# A Walk Through Tractor History



## Vol (Jul 5, 2009)

Here are 12 categories of tractor history in slide form..... a couple of these I have already posted. This is really cool and I hope you enjoy these as much as I have.

Regards, Mike

http://www.agriculture.com/machinery/tractors/a-walk-through-tract-histy_198-ar29276


----------



## Teslan (Aug 20, 2011)

Great link. I think the early 1900s was a cool time for automotive and tractor manufacturing. It seems to me that anyone could start a company to build cars/tractors/trucks and could make a go of it for awhile. Today to start a new company building cars and tractors from scratch is almost impossible. It can still be done with farm implements though which is a good thing. I wonder what some of the guys that started building those old tractors would think of the equipment today.


----------



## deadmoose (Oct 30, 2011)

Totally agree. Today you have to spend entirely too much in pre production to meet all government requirements. Very hard to start. Too bad our government is entirely against made in the USA. If companies didn't have to fight them maybe we could have an entire car or tractor or something that was entirely made in the USA.


----------



## InterLake (Nov 28, 2012)

As a Manitoba farmer who grew up on a Cockshutt 40 and is a member of the Cockshutt Club, I immediately checked out the pix of the Canadian and Cockshutt tractors. I really appreciate those being included. A neighbour of mine has a Rochol. I was not aware of a Manitoba connection. Yes, Versatile tractors are still made in Winnipeg. The operation has had various owners but it is still there. My University of Manitoba agriculture diploma class visited the Versatile factory in early 1966 and spent some time checking out one of the first D-100 tractors.
In the text with the Cockshutt tractor pictures, there is some confusion about two of the engines. It says that the 35 has a 152 cu. in. Hercules. Actually it has a 198 cu. in. Hercules. The 30 has a 152 cu. in. Buda. The experimental 580 is not just rare, it is unique. Three were made. Two were destroyed when White took over Cockshutt. Somehow, someone got the other one out of there. I'm glad. The engine in it is a Perkins 354.
In 1950 my grandfather bought a three year old Cockshutt 40. It was a huge improvement over the old McCormick-Deering 15-30 he had been using. It enabled my family to use more modern equipment such as a pull-type combine, swather, power mower and an Allis-Chalmers Roto-Baler. Other tractors do almost all the field work now. However the 40 still is useful on this farm. I used it for snow clearing today.


----------



## Teslan (Aug 20, 2011)

Today I went to the Colorado Farm Show (supposedly one of the largest farm shows in the U.S. as said by the organizers) One thing different then any other year is they had old classic restored tractors of some brand or another sitting in the midst of the latest and greatest of machinery. Some of those old tractors were the size of the tires of the large new ones. Kind of neat to see the old and new side by side.


----------



## mlappin (Jun 25, 2009)

neato, think about this though. Some of the oldest tractors are what, 100-120 years old? Do you honestly think any of these electronic laden nightmares being sold now will still be around in a hundred years? All you need is for an electronic doodad to go out that isn't made anymore and all done. Will the diagnostic tools even be around in a 100 years? Microsoft doesn't even support XP anymore. If something electronic is acting up in today's new tractors in lets say 50 years, will you even be able to find the right magic black box to diagnose it?

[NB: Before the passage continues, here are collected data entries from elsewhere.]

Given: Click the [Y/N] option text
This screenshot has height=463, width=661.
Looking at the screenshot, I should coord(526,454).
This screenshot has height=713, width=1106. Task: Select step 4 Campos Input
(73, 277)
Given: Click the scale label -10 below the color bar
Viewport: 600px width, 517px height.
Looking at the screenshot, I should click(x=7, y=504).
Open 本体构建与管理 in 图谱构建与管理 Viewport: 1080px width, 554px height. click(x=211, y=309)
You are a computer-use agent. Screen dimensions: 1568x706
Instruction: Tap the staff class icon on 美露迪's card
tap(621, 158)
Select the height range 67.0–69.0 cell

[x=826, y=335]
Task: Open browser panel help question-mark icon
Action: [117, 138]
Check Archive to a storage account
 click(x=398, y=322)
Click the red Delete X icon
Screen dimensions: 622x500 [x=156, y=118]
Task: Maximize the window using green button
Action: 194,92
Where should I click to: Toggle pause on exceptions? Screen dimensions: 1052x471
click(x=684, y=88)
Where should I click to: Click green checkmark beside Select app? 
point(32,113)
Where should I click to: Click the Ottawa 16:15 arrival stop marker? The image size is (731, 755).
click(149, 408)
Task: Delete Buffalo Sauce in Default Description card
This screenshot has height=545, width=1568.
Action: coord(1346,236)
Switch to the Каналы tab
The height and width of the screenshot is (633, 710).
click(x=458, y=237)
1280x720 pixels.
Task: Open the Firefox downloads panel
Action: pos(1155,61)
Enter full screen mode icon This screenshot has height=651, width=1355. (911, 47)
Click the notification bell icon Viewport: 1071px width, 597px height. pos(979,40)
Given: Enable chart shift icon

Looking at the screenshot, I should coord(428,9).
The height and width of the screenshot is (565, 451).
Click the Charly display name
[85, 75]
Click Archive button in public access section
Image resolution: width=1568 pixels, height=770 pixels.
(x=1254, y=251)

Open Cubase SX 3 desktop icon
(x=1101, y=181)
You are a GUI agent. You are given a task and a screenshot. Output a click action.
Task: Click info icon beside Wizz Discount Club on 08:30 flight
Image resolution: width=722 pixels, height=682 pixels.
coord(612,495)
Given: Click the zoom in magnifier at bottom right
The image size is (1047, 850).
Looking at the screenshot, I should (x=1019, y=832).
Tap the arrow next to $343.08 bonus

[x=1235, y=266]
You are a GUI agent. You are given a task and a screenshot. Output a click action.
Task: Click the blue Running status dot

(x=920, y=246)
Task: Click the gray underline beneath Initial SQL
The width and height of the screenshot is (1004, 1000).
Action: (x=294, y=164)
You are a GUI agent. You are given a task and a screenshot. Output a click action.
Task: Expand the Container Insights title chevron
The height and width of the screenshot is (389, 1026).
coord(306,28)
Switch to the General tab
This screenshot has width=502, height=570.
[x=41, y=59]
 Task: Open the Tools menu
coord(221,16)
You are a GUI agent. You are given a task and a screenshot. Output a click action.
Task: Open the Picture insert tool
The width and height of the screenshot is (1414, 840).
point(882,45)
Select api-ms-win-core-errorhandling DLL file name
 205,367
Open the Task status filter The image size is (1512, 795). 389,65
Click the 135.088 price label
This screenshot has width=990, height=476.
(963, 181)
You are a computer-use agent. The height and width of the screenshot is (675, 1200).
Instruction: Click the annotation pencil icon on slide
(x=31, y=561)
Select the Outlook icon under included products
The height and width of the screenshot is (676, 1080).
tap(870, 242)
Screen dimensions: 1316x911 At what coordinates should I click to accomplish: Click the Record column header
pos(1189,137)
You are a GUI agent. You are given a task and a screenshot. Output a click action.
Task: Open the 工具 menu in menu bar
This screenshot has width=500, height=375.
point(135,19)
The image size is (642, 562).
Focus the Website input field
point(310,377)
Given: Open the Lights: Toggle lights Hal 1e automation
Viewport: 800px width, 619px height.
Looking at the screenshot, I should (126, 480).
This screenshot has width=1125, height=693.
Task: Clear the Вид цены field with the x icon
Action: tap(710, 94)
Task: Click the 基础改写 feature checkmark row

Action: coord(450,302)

Need to stick to KISS. Keep It Simple Stupid.

Oldest tractor on our farm is a 49 Oliver, still easy to get part for and simple to repair. Most likely will still be running after the 2013 models are scrapped out for lack of an electronic component that will be made obsolete in 2023.


----------



## Teslan (Aug 20, 2011)

mlappin said:


> neato, think about this though. Some of the oldest tractors are what, 100-120 years old? Do you honestly think any of these electronic laden nightmares being sold now will still be around in a hundred years? All you need is for an electronic doodad to go out that isn't made anymore and all done. Will the diagnostic tools even be around in a 100 years? Microsoft doesn't even support XP anymore. If something electronic is acting up in today's new tractors in lets say 50 years, will you even be able to find the right magic black box to diagnose it?
> 
> Need to stick to KISS. Keep It Simple Stupid.
> 
> Oldest tractor on our farm is a 49 Oliver, still easy to get part for and simple to repair. Most likely will still be running after the 2013 models are scrapped out for lack of an electronic component that will be made obsolete in 2023.


With the environmental regulations could you even make a tractor that is as simple as those old tractors? I also kinda like air conditioning.







But I agree with what you say about being obsolete in just a few years. Especially this DEF stuff on the tractors. As others have said, I doubt this will last long. Then in 20 years it will be hard to find parts for it or the DEF itself for those tractors bought right now.


----------